Typically, the proportion of “null” experiments allowed to become significant (i.e., the Type I error rate) is controlled by setting alpha equal to .05. Basically, this means that an average of 5% of true null hypotheses that are tested have a possibility of fooling us (by appearing significant, when in actuality, there is no effect in the population). For a one-tailed test, that means the entire 5% appears in just one tail. However, it is much more likely that you will be performing a two-tailed test, which means that you will end up placing 2.5% in each tail. These percentages translate visually into areas under the curve that represent all the results that can occur when the null hypothesis is true, as you can see in the next figure:
You’ll notice that z-scores of ±1.96 correspond to a p value of .025 on each side, which helps give you guidance about what you typically need to attain to find statistical significance. As you will see in later chapters, several factors will play a role in determining the critical value for a significance test, but the z-score of 1.96 is a particularly important value that you should keep in mind. Keep repeating to yourself, 1.96, 1.96, 1.96—trust us, it’s a keeper! And in layman’s terms, this denotes the idea that anything roughly 2 standard deviations above or below the mean may very well have some significance that deserves further inspection.
Also, keep in mind, however, that sometimes researchers are looking for a stricter criterion, and they will opt to use the guideline of α = .01, which requires the critical z-scores to be ±2.58 for a two-tailed test, with .005 in each tail.
One more point to solidify in your mind is the reason that we set an alpha level at all.

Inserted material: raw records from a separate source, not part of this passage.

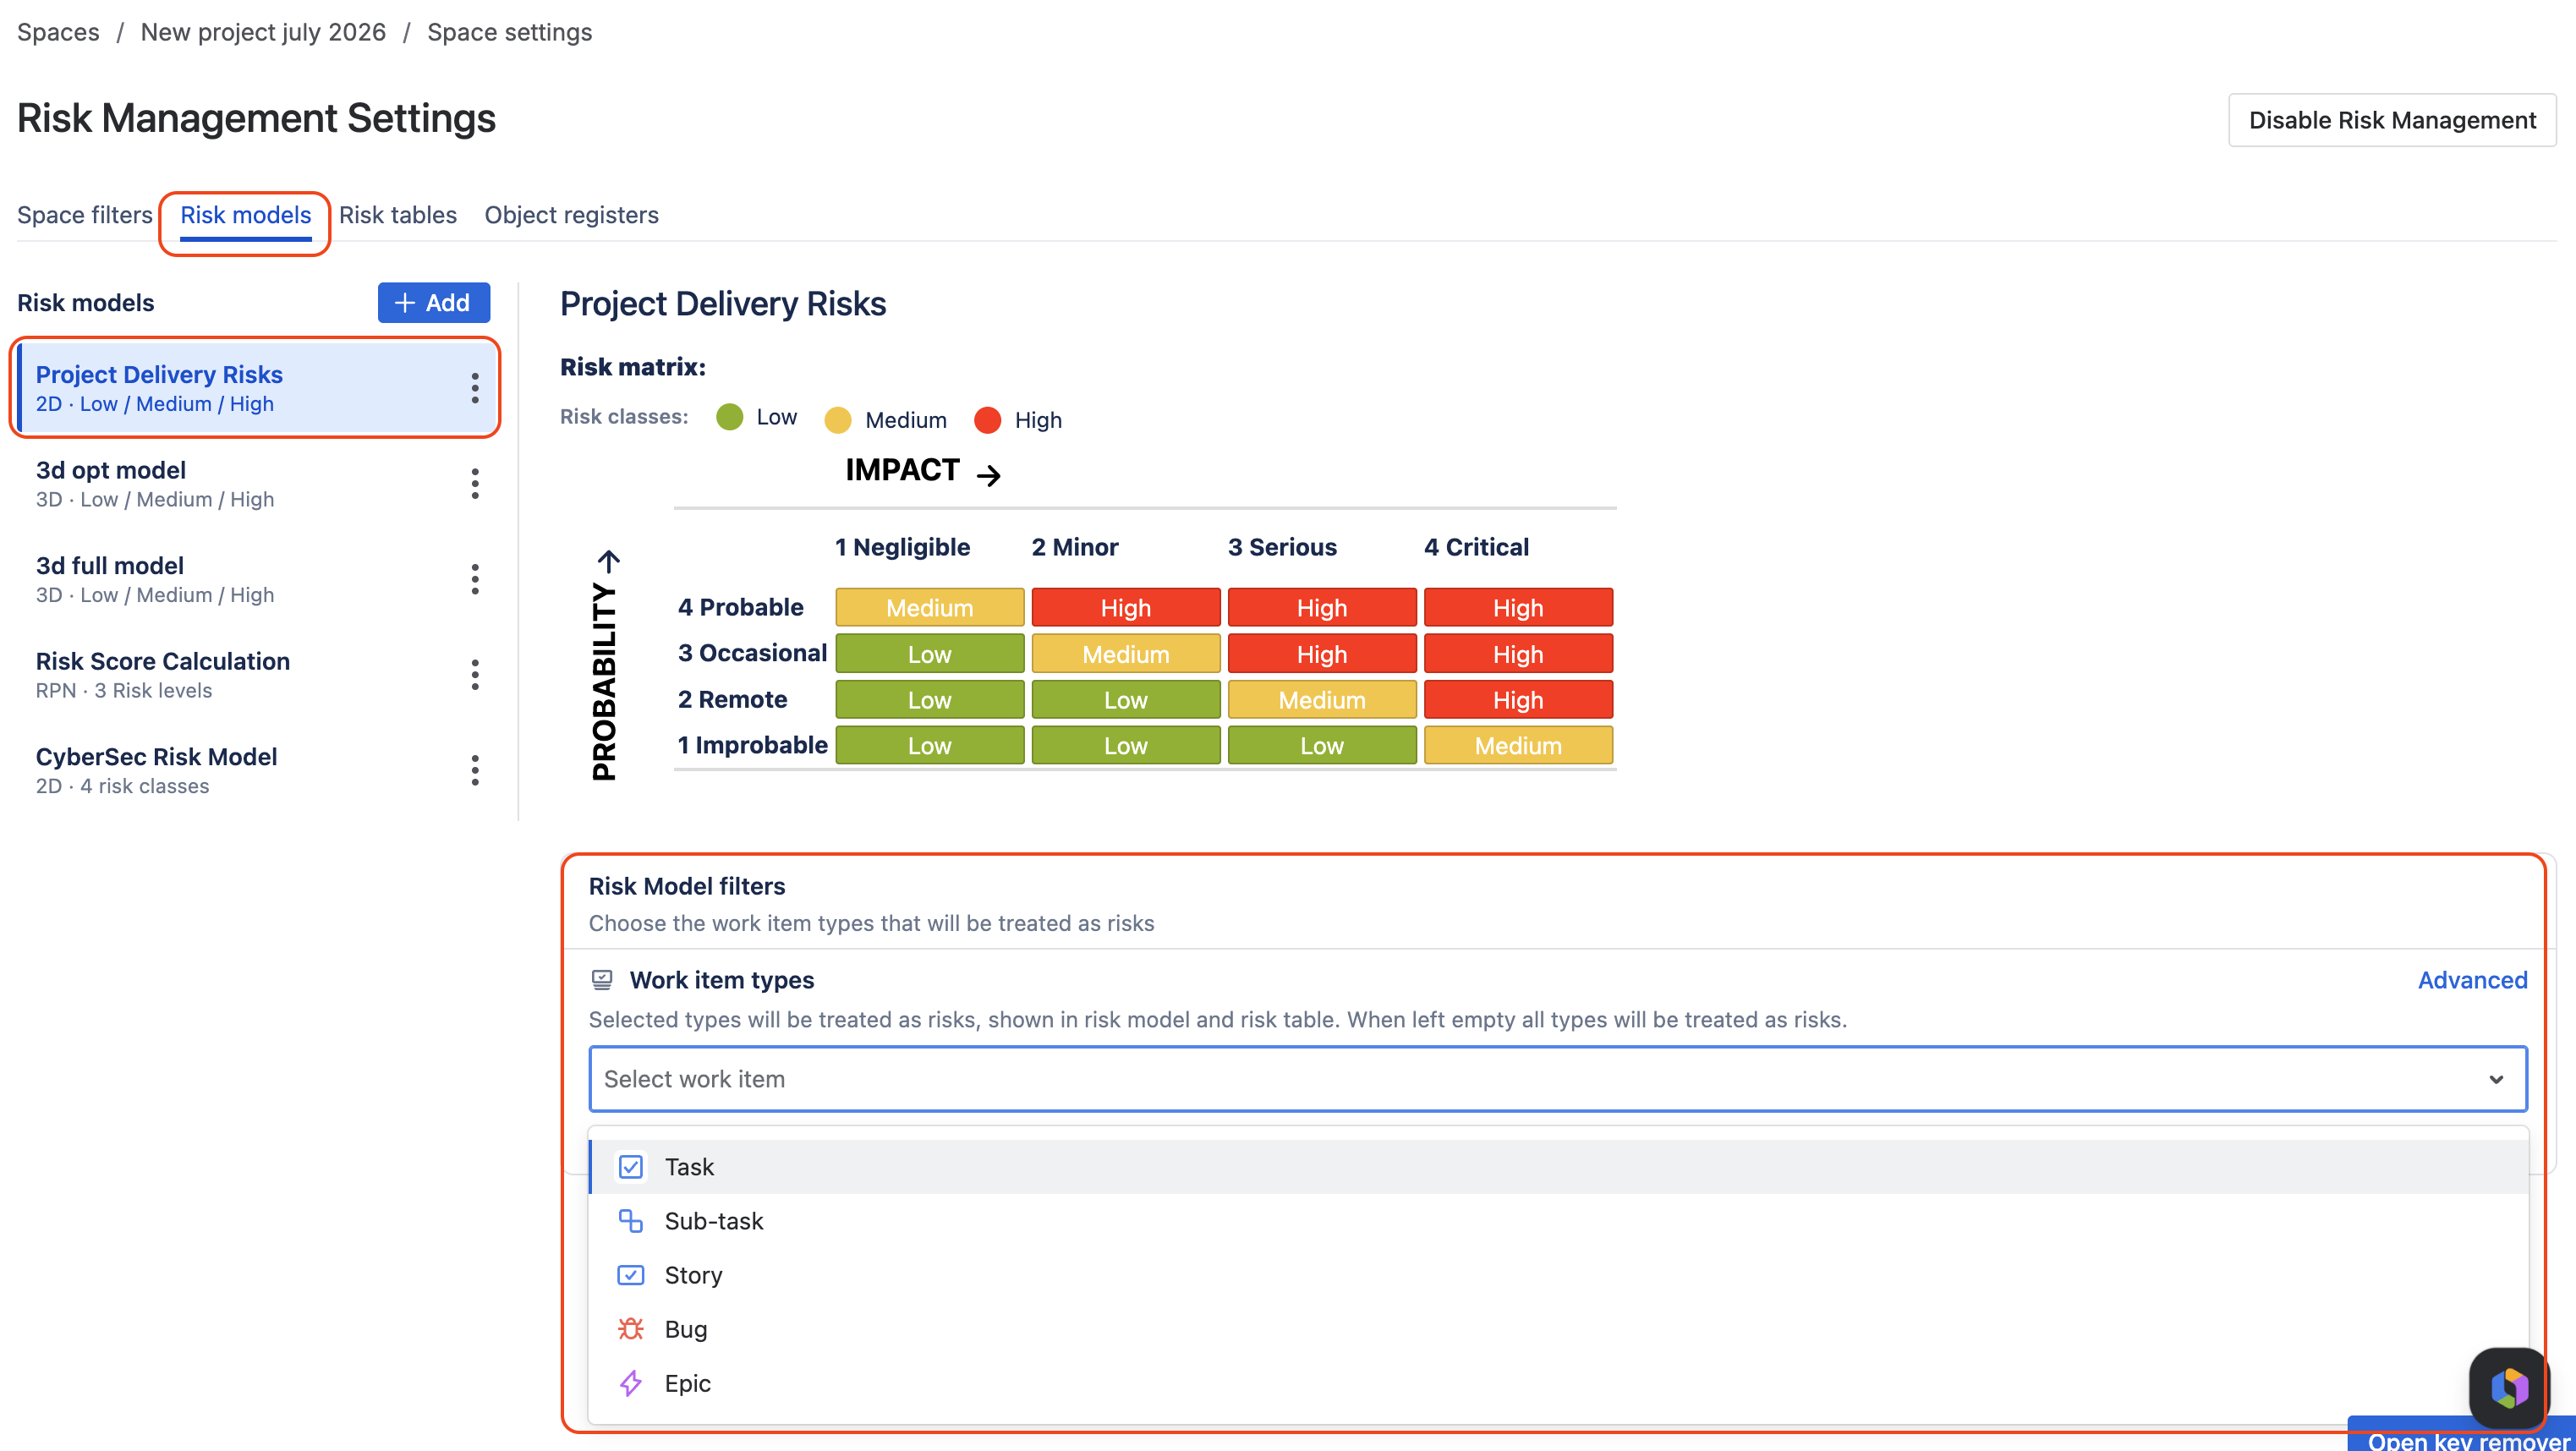Click the Bug type icon
Viewport: 2576px width, 1451px height.
630,1329
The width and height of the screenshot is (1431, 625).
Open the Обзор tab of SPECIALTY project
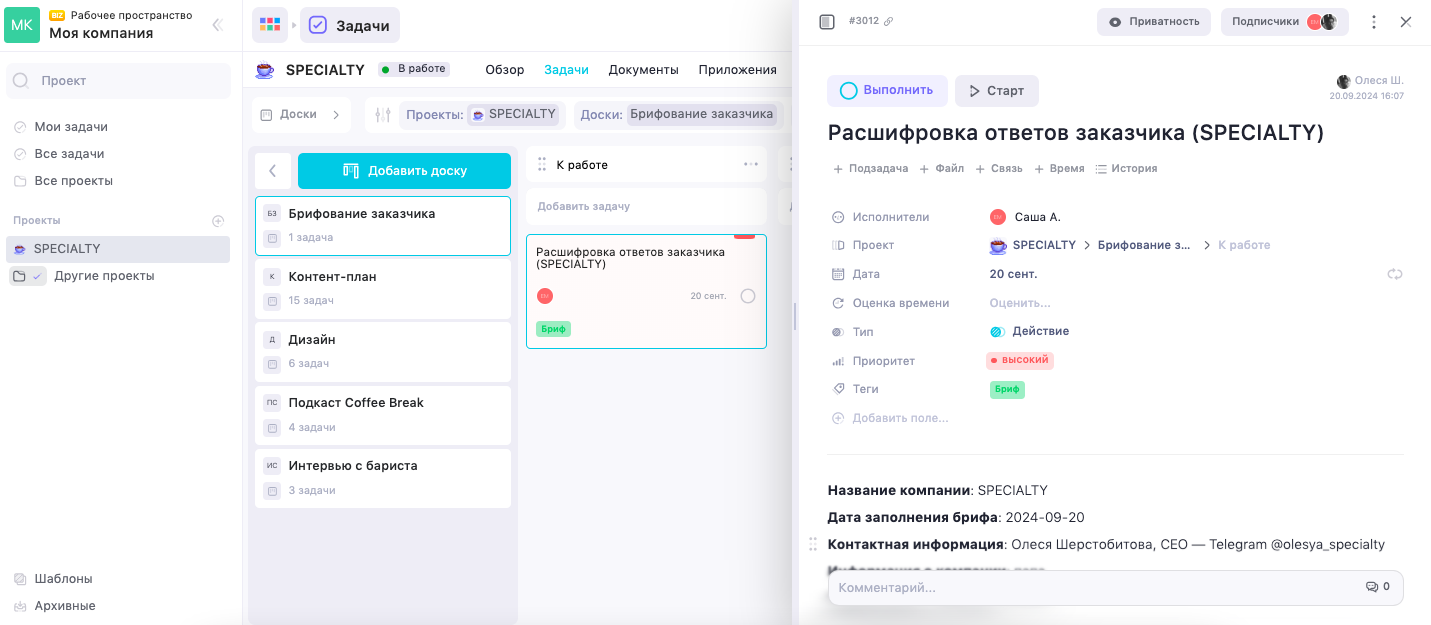(504, 70)
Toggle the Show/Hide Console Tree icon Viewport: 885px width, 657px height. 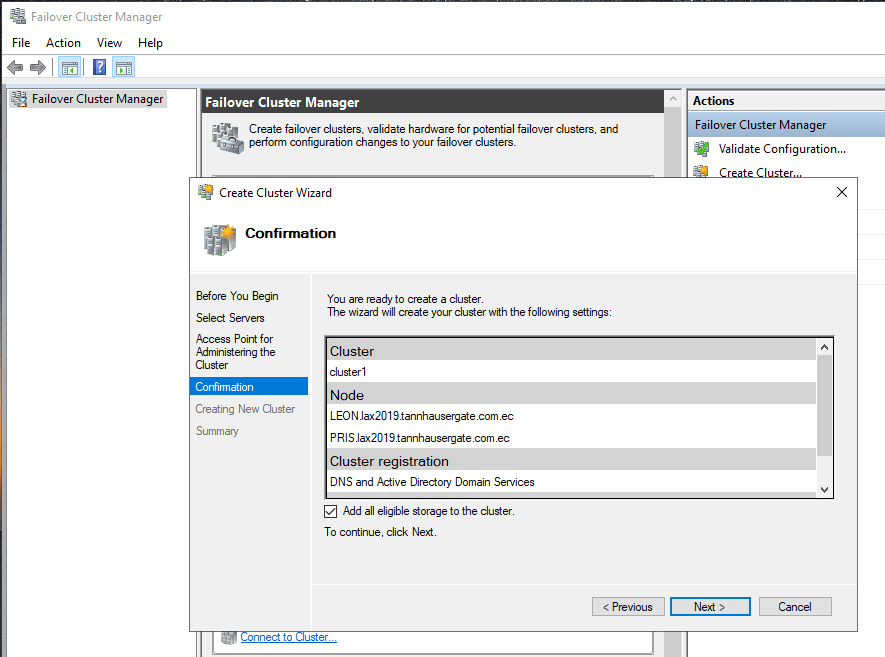tap(69, 68)
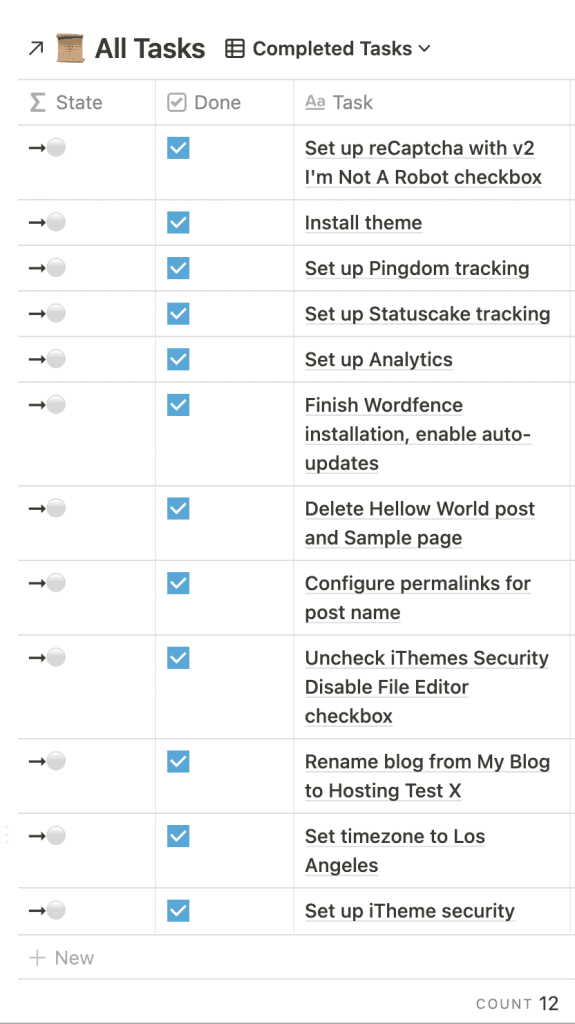Open the Completed Tasks view dropdown

(x=327, y=48)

It may seem silly to allow any “nulls” to slip through and produce significant results, but the reason for accepting that possibility is so we don’t too often retain a null when, in fact, it should be rejected (which would result in a Type II error). It’s all about trade-offs! We do not want to wind up declaring that an experiment isn’t significant when it involves a fantastic new drug that fights cancer, simply because we set the bar too high (i.e., alpha level too small); the smaller the alpha we use, the fewer Type I errors get committed, but more Type II errors will get made. On the other hand, we don’t want to lead other researchers into wasting tons of money on an acne medication that doesn’t actually work, but slipped through the cracks because the alpha level (Type I error rate) was too lenient. Just keep reminding yourself that we need to strike a balance between the rates of Type I and Type II errors, so that your results are most helpful to the scientific community.